* _What to do_
Convert the material below into a JSON list of strings, one string per line, leaving out any blank lines.

--- start ---

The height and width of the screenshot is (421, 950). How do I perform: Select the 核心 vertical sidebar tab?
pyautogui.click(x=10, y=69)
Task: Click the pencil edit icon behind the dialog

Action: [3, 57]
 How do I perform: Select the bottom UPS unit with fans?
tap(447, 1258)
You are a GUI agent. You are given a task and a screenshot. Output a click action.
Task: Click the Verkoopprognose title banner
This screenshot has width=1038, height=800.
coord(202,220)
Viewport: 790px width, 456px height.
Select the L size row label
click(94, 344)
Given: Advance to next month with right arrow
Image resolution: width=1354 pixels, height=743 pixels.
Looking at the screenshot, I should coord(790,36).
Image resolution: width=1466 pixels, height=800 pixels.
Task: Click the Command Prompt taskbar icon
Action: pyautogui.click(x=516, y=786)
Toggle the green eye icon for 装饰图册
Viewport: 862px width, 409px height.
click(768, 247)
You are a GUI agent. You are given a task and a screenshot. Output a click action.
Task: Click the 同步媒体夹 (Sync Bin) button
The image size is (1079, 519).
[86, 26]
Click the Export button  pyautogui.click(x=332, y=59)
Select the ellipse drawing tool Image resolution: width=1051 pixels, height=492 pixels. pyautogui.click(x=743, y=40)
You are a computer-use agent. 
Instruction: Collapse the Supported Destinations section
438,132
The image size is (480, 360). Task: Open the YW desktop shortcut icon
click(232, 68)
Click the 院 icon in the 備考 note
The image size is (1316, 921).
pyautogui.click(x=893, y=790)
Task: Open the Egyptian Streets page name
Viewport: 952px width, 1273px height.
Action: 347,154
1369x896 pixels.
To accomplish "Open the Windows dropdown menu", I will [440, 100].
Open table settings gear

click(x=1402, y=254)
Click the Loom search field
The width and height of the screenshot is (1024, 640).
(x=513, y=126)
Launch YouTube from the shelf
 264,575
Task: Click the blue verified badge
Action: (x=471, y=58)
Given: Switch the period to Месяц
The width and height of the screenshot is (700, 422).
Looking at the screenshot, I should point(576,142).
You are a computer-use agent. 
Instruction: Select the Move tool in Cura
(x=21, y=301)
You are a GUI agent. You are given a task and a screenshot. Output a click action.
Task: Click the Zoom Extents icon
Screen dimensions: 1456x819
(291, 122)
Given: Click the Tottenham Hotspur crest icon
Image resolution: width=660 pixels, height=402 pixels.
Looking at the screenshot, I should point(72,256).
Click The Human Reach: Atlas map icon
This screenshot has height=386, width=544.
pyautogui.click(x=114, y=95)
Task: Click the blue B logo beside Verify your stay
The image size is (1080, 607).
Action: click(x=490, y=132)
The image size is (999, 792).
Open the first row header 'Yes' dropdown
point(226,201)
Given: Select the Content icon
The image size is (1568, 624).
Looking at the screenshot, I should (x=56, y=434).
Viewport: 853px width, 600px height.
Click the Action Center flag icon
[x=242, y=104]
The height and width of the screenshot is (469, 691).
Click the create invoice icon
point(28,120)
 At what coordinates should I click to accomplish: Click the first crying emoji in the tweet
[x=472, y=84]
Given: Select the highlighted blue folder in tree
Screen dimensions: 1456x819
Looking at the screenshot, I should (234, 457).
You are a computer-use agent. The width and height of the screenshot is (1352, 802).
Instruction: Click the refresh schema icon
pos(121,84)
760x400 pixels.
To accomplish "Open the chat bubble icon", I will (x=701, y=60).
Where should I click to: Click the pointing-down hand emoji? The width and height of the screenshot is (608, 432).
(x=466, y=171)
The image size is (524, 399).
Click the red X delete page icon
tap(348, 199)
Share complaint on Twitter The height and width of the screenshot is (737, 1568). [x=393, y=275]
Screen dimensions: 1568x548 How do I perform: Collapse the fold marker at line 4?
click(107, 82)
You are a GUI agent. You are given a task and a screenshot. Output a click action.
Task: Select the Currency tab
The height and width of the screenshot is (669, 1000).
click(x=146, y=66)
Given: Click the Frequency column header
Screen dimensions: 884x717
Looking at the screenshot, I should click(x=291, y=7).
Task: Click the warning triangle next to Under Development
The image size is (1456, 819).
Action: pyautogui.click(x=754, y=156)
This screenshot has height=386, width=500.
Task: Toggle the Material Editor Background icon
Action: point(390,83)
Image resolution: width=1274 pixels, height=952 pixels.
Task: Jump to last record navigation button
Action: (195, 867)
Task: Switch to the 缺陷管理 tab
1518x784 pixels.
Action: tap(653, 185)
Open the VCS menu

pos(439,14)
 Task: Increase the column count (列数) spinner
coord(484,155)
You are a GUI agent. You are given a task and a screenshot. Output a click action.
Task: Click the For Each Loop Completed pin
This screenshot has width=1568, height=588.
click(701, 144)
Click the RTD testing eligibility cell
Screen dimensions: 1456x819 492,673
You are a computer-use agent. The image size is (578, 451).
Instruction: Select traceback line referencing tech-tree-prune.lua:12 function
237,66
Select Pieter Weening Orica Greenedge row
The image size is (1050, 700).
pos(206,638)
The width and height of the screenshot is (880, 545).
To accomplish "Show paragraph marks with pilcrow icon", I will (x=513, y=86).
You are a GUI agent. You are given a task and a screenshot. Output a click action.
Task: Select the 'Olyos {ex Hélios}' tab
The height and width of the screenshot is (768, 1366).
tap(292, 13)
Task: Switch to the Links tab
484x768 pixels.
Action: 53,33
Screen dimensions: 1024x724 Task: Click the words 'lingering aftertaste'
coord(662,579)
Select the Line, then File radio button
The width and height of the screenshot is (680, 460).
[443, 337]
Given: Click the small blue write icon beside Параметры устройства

--- end ---

* _Reply_
[
  "The height and width of the screenshot is (421, 950). How do I perform: Select the 核心 vertical sidebar tab?",
  "pyautogui.click(x=10, y=69)",
  "Task: Click the pencil edit icon behind the dialog",
  "Action: [3, 57]",
  " How do I perform: Select the bottom UPS unit with fans?",
  "tap(447, 1258)",
  "You are a GUI agent. You are given a task and a screenshot. Output a click action.",
  "Task: Click the Verkoopprognose title banner",
  "This screenshot has width=1038, height=800.",
  "coord(202,220)",
  "Viewport: 790px width, 456px height.",
  "Select the L size row label",
  "click(94, 344)",
  "Given: Advance to next month with right arrow",
  "Image resolution: width=1354 pixels, height=743 pixels.",
  "Looking at the screenshot, I should coord(790,36).",
  "Image resolution: width=1466 pixels, height=800 pixels.",
  "Task: Click the Command Prompt taskbar icon",
  "Action: pyautogui.click(x=516, y=786)",
  "Toggle the green eye icon for 装饰图册",
  "Viewport: 862px width, 409px height.",
  "click(768, 247)",
  "You are a GUI agent. You are given a task and a screenshot. Output a click action.",
  "Task: Click the 同步媒体夹 (Sync Bin) button",
  "The image size is (1079, 519).",
  "[86, 26]",
  "Click the Export button  pyautogui.click(x=332, y=59)",
  "Select the ellipse drawing tool Image resolution: width=1051 pixels, height=492 pixels. pyautogui.click(x=743, y=40)",
  "You are a computer-use agent. ",
  "Instruction: Collapse the Supported Destinations section",
  "438,132",
  "The image size is (480, 360). Task: Open the YW desktop shortcut icon",
  "click(232, 68)",
  "Click the 院 icon in the 備考 note",
  "The image size is (1316, 921).",
  "pyautogui.click(x=893, y=790)",
  "Task: Open the Egyptian Streets page name",
  "Viewport: 952px width, 1273px height.",
  "Action: 347,154",
  "1369x896 pixels.",
  "To accomplish \"Open the Windows dropdown menu\", I will [440, 100].",
  "Open table settings gear",
  "click(x=1402, y=254)",
  "Click the Loom search field",
  "The width and height of the screenshot is (1024, 640).",
  "(x=513, y=126)",
  "Launch YouTube from the shelf",
  " 264,575",
  "Task: Click the blue verified badge",
  "Action: (x=471, y=58)",
  "Given: Switch the period to Месяц",
  "The width and height of the screenshot is (700, 422).",
  "Looking at the screenshot, I should point(576,142).",
  "You are a computer-use agent. ",
  "Instruction: Select the Move tool in Cura",
  "(x=21, y=301)",
  "You are a GUI agent. You are given a task and a screenshot. Output a click action.",
  "Task: Click the Zoom Extents icon",
  "Screen dimensions: 1456x819",
  "(291, 122)",
  "Given: Click the Tottenham Hotspur crest icon",
  "Image resolution: width=660 pixels, height=402 pixels.",
  "Looking at the screenshot, I should point(72,256).",
  "Click The Human Reach: Atlas map icon",
  "This screenshot has height=386, width=544.",
  "pyautogui.click(x=114, y=95)",
  "Task: Click the blue B logo beside Verify your stay",
  "The image size is (1080, 607).",
  "Action: click(x=490, y=132)",
  "The image size is (999, 792).",
  "Open the first row header 'Yes' dropdown",
  "point(226,201)",
  "Given: Select the Content icon",
  "The image size is (1568, 624).",
  "Looking at the screenshot, I should (x=56, y=434).",
  "Viewport: 853px width, 600px height.",
  "Click the Action Center flag icon",
  "[x=242, y=104]",
  "The height and width of the screenshot is (469, 691).",
  "Click the create invoice icon",
  "point(28,120)",
  " At what coordinates should I click to accomplish: Click the first crying emoji in the tweet",
  "[x=472, y=84]",
  "Given: Select the highlighted blue folder in tree",
  "Screen dimensions: 1456x819",
  "Looking at the screenshot, I should (234, 457).",
  "You are a computer-use agent. The width and height of the screenshot is (1352, 802).",
  "Instruction: Click the refresh schema icon",
  "pos(121,84)",
  "760x400 pixels.",
  "To accomplish \"Open the chat bubble icon\", I will (x=701, y=60).",
  "Where should I click to: Click the pointing-down hand emoji? The width and height of the screenshot is (608, 432).",
  "(x=466, y=171)",
  "The image size is (524, 399).",
  "Click the red X delete page icon",
  "tap(348, 199)",
  "Share complaint on Twitter The height and width of the screenshot is (737, 1568). [x=393, y=275]",
  "Screen dimensions: 1568x548 How do I perform: Collapse the fold marker at line 4?",
  "click(107, 82)",
  "You are a GUI agent. You are given a task and a screenshot. Output a click action.",
  "Task: Select the Currency tab",
  "The height and width of the screenshot is (669, 1000).",
  "click(x=146, y=66)",
  "Given: Click the Frequency column header",
  "Screen dimensions: 884x717",
  "Looking at the screenshot, I should click(x=291, y=7).",
  "Task: Click the warning triangle next to Under Development",
  "The image size is (1456, 819).",
  "Action: pyautogui.click(x=754, y=156)",
  "This screenshot has height=386, width=500.",
  "Task: Toggle the Material Editor Background icon",
  "Action: point(390,83)",
  "Image resolution: width=1274 pixels, height=952 pixels.",
  "Task: Jump to last record navigation button",
  "Action: (195, 867)",
  "Task: Switch to the 缺陷管理 tab",
  "1518x784 pixels.",
  "Action: tap(653, 185)",
  "Open the VCS menu",
  "pos(439,14)",
  " Task: Increase the column count (列数) spinner",
  "coord(484,155)",
  "You are a GUI agent. You are given a task and a screenshot. Output a click action.",
  "Task: Click the For Each Loop Completed pin",
  "This screenshot has width=1568, height=588.",
  "click(701, 144)",
  "Click the RTD testing eligibility cell",
  "Screen dimensions: 1456x819 492,673",
  "You are a computer-use agent. The image size is (578, 451).",
  "Instruction: Select traceback line referencing tech-tree-prune.lua:12 function",
  "237,66",
  "Select Pieter Weening Orica Greenedge row",
  "The image size is (1050, 700).",
  "pos(206,638)",
  "The width and height of the screenshot is (880, 545).",
  "To accomplish \"Show paragraph marks with pilcrow icon\", I will (x=513, y=86).",
  "You are a GUI agent. You are given a task and a screenshot. Output a click action.",
  "Task: Select the 'Olyos {ex Hélios}' tab",
  "The height and width of the screenshot is (768, 1366).",
  "tap(292, 13)",
  "Task: Switch to the Links tab",
  "484x768 pixels.",
  "Action: 53,33",
  "Screen dimensions: 1024x724 Task: Click the words 'lingering aftertaste'",
  "coord(662,579)",
  "Select the Line, then File radio button",
  "The width and height of the screenshot is (680, 460).",
  "[443, 337]",
  "Given: Click the small blue write icon beside Параметры устройства"
]